O presidente nacional do PSDB, deputado federal Aécio Neves, anunciou nesta quinta-feira (9) que não disputará a Presidência da República nas eleições de 2026. Com a decisão, o partido caminha para ficar, pela primeira vez desde a redemocratização, sem candidato próprio ao Palácio do Planalto, em cenário marcado pela polarização entre o presidente Luiz Inácio Lula da Silva (PT) e o senador Flávio Bolsonaro (PL).

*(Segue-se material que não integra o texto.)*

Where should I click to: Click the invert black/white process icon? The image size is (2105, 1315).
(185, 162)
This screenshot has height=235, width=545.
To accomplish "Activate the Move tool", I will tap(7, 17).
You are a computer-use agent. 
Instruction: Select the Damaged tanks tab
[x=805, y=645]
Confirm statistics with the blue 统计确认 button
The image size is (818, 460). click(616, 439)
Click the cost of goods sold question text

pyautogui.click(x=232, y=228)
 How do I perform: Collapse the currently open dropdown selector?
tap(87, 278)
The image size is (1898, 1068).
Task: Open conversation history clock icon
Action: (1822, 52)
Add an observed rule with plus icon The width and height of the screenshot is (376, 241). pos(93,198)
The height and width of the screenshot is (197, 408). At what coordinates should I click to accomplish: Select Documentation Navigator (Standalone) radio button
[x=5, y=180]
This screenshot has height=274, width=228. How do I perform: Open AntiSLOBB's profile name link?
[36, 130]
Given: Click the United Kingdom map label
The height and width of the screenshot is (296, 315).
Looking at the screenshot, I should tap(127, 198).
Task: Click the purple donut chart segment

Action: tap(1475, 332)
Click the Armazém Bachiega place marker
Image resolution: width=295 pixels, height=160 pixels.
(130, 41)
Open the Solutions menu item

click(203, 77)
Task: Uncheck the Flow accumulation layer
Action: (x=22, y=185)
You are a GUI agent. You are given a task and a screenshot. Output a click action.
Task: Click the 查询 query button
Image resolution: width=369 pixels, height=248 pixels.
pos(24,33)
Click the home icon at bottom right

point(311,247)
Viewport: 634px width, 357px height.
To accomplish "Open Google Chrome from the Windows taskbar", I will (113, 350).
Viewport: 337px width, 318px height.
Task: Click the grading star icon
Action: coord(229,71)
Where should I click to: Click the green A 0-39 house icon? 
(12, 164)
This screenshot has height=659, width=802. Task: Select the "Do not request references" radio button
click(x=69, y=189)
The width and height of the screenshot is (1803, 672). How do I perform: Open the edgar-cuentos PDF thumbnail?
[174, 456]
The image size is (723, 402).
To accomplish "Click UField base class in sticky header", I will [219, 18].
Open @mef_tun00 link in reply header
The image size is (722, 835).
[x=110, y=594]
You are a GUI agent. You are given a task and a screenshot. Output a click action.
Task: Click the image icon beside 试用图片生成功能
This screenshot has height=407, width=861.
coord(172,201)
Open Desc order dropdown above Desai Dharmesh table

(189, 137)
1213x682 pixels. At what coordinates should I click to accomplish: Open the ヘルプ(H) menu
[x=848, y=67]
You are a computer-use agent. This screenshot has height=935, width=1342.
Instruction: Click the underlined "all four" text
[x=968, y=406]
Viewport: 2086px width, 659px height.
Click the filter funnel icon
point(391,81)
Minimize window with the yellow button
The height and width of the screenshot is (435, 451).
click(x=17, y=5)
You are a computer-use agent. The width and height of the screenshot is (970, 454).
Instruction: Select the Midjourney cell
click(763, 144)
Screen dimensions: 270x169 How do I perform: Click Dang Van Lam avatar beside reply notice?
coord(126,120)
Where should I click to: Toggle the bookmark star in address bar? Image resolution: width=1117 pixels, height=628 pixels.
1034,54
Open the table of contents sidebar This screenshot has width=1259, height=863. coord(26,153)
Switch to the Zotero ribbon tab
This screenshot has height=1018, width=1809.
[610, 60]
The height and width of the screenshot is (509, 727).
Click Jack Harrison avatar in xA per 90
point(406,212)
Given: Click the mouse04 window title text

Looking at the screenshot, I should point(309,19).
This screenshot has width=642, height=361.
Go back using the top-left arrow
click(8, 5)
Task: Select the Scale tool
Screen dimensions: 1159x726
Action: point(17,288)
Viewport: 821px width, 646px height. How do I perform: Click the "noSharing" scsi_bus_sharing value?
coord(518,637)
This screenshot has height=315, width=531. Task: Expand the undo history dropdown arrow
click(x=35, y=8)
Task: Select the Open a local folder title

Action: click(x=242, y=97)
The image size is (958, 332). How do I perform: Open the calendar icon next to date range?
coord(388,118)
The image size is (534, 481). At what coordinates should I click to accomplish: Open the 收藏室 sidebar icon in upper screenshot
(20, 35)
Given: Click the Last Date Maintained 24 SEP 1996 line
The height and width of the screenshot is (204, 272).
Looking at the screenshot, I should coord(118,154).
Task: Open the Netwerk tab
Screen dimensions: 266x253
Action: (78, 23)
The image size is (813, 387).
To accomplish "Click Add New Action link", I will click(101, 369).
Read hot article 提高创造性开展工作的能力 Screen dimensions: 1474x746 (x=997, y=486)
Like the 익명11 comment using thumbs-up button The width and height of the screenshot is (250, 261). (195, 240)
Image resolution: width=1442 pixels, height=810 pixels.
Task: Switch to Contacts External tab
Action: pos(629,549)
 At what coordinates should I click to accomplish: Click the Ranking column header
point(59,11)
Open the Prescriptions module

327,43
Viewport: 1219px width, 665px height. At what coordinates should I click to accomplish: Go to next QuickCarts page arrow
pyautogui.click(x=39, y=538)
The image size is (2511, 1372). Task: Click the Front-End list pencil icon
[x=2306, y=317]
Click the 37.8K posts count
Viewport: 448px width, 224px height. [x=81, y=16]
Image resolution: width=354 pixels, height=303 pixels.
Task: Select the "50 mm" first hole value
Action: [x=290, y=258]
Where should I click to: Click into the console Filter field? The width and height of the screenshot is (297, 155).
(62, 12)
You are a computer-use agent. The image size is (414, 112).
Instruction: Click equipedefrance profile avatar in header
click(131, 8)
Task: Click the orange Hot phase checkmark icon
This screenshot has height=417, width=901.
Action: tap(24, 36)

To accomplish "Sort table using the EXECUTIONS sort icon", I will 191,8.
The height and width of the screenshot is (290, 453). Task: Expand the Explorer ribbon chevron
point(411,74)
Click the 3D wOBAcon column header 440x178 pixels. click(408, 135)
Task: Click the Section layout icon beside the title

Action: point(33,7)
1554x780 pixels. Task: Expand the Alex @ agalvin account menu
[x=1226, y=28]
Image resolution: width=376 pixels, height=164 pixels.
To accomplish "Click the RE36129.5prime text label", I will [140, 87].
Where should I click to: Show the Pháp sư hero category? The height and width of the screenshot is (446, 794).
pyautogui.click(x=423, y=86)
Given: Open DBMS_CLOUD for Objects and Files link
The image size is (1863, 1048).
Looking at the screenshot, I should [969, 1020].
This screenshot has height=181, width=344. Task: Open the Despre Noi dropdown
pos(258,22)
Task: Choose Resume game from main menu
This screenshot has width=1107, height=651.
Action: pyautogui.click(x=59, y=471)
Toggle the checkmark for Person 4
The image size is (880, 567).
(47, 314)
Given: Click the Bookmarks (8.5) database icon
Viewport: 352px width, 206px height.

Em entrevista ao Estadão, Aécio afirmou que o partido entende que a eleição de 2026 continuará dominada pela polarização política. Segundo ele, a prioridade da legenda será investir em um projeto de fortalecimento nacional com foco nas eleições de 2030, o que exige reorganização interna e fortalecimento das bases estaduais, em vez de uma candidatura presidencial sem viabilidade eleitoral.
O dirigente também indicou que o PSDB não deverá declarar apoio a nenhum dos dois principais polos políticos em um eventual segundo turno. A orientação, segundo Aécio, é preservar a independência da legenda, evitando alinhamento automático tanto ao projeto liderado por Lula quanto ao grupo político representado por Flávio Bolsonaro.
Embora tenha descartado a corrida ao Planalto, Aécio não fechou as portas para disputar uma vaga no Senado por Minas Gerais. Ele afirmou, no entanto, que qualquer decisão eleitoral dependerá da necessidade do partido e reforçou que sua principal missão, neste momento, é conduzir a reestruturação do PSDB.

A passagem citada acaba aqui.